7.1A Potential Impacts of Tropical Cyclone Inner-Core Moisture Initializations on the Predictability of the Onset of Rapid Intensification

Wednesday, 9 January 2019: 3:00 PM
North 232AB (Phoenix Convention Center - West and North Buildings)
Masashi Minamide, JPL, California Institute of Technology, Pasadena, CA; and D. J. Posselt

Predictions of significant changes in tropical cyclone (TC) intensity, such as rapid intensification (RI), have emerged as a more challenging topic than forecasting TC tracks, since intensification of TCs involves multi-scale physical processes with significant contributions from convective-scale phenomena. Intensifying TCs are known to experience a precession process before the onset of RI, but the vortex tilt magnitude, the duration of the precession process and whether or not the vortex is able to complete the precession process are dominated by the chaotic nature of moist convection. In this study, mechanisms that determine the variability of these precession processes are explored through sets of sensitivity and ensemble forecast experiments.

We have used the Pennsylvania State University’s experimental real-time ensemble Kalman filter analysis of Hurricane Harvey (2017) that assimilated GOES-16 all-sky radiances in convection-permitting Weather Research and Forecasting model (WRF-ARW) simulations.

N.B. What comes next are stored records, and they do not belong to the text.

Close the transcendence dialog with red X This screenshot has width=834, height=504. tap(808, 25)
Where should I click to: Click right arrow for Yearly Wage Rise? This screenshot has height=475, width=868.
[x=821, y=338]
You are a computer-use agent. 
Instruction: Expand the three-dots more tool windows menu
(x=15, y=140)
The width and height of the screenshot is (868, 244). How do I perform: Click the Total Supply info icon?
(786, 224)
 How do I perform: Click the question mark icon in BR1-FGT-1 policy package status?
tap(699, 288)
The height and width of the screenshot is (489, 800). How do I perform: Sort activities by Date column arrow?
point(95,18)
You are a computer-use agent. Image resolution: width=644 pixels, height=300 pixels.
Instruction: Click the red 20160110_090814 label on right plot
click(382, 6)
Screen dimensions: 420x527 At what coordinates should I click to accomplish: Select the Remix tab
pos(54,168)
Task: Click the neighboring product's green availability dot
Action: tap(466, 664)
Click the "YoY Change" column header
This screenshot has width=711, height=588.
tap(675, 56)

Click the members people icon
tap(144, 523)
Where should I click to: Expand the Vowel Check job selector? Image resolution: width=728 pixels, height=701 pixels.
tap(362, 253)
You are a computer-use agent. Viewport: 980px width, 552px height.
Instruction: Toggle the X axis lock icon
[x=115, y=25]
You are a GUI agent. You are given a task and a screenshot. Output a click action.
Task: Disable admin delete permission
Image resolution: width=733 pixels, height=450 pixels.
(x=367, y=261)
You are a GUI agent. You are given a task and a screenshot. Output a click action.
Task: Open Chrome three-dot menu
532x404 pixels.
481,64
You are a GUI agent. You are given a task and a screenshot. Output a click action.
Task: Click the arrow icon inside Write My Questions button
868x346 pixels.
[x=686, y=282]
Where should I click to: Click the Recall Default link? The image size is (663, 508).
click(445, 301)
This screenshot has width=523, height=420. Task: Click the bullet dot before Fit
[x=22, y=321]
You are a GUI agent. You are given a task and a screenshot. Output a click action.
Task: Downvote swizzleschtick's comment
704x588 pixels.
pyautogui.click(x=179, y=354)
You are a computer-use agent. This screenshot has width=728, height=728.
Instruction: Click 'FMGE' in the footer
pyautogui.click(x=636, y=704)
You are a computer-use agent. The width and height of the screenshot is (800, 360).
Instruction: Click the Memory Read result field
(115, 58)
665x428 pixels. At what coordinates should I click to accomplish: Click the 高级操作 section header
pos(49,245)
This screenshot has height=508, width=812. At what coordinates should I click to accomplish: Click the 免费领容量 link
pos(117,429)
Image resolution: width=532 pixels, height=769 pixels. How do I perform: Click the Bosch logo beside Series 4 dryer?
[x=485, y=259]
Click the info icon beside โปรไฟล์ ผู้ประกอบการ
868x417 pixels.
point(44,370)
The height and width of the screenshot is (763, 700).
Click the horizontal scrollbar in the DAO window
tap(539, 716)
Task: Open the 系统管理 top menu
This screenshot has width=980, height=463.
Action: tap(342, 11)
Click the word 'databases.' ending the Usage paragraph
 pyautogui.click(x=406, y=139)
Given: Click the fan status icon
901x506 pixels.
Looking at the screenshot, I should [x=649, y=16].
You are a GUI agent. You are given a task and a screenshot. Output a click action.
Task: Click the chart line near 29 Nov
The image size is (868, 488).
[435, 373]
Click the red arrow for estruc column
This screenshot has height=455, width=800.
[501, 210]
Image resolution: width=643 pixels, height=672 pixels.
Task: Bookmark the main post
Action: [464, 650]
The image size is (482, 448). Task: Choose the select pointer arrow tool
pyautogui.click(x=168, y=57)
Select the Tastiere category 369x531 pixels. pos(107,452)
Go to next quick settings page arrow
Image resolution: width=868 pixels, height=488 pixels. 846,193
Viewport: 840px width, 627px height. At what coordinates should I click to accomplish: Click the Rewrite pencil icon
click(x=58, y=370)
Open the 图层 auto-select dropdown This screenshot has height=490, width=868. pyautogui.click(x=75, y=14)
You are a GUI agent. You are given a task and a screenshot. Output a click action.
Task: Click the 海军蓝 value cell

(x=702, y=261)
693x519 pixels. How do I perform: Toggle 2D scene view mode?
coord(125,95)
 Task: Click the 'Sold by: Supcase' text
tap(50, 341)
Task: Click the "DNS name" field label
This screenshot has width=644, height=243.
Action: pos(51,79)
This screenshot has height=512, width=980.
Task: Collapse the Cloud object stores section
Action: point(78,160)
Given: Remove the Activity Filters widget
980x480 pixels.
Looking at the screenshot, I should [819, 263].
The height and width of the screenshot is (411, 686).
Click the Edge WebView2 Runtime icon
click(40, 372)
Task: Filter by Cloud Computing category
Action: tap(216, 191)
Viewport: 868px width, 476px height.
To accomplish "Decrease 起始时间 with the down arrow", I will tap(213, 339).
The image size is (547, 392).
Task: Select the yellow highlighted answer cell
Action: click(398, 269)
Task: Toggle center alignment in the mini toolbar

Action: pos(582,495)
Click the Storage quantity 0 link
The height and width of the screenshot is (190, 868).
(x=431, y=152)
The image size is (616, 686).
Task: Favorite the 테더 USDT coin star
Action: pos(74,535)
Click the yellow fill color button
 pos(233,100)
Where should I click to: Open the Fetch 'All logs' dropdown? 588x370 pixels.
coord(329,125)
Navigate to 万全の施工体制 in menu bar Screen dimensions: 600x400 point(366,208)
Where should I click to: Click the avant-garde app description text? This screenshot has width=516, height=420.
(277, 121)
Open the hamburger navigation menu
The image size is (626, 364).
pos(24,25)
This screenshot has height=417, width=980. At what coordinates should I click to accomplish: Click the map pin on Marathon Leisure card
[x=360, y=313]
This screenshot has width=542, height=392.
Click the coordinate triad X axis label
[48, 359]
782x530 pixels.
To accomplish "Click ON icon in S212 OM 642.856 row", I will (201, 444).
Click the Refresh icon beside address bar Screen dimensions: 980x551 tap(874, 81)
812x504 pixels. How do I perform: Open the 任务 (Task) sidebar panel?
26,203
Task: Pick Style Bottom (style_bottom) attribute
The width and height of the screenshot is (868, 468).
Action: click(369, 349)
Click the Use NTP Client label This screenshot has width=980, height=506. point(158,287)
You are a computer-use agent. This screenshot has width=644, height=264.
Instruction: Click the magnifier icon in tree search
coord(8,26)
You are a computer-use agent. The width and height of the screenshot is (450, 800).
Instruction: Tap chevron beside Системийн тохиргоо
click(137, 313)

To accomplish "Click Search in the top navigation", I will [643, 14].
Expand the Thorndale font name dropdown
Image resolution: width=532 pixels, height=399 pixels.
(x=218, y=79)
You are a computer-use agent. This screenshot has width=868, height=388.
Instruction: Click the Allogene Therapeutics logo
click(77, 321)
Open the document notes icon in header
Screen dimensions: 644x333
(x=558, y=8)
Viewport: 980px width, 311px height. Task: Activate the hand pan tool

This analysis resulted in a highly accurate forecast of intensity and track, and realistically represented the storm’s rapid intensification. Starting with an analysis based on 18 hours of cycling data assimilation, we have conducted sensitivity experiments in which we reduced the initial atmospheric water vapor amount by 5 to 20 %. Even initialized with the same wind field, and with fully developed convective updrafts and organization, the vortex tilt magnitude and the duration of precession are significantly modified by the inner-core moist processes. We explore the characteristics of the vortex structures that underwent short/long/uncompleted precession process with small/large tilt magnitude, as well as how moisture convection contributed to accomplishing these vortex structures. The results have implications for the design of future observation networks tasked with providing constraint on predictions of rapidly intensifying tropical cyclones.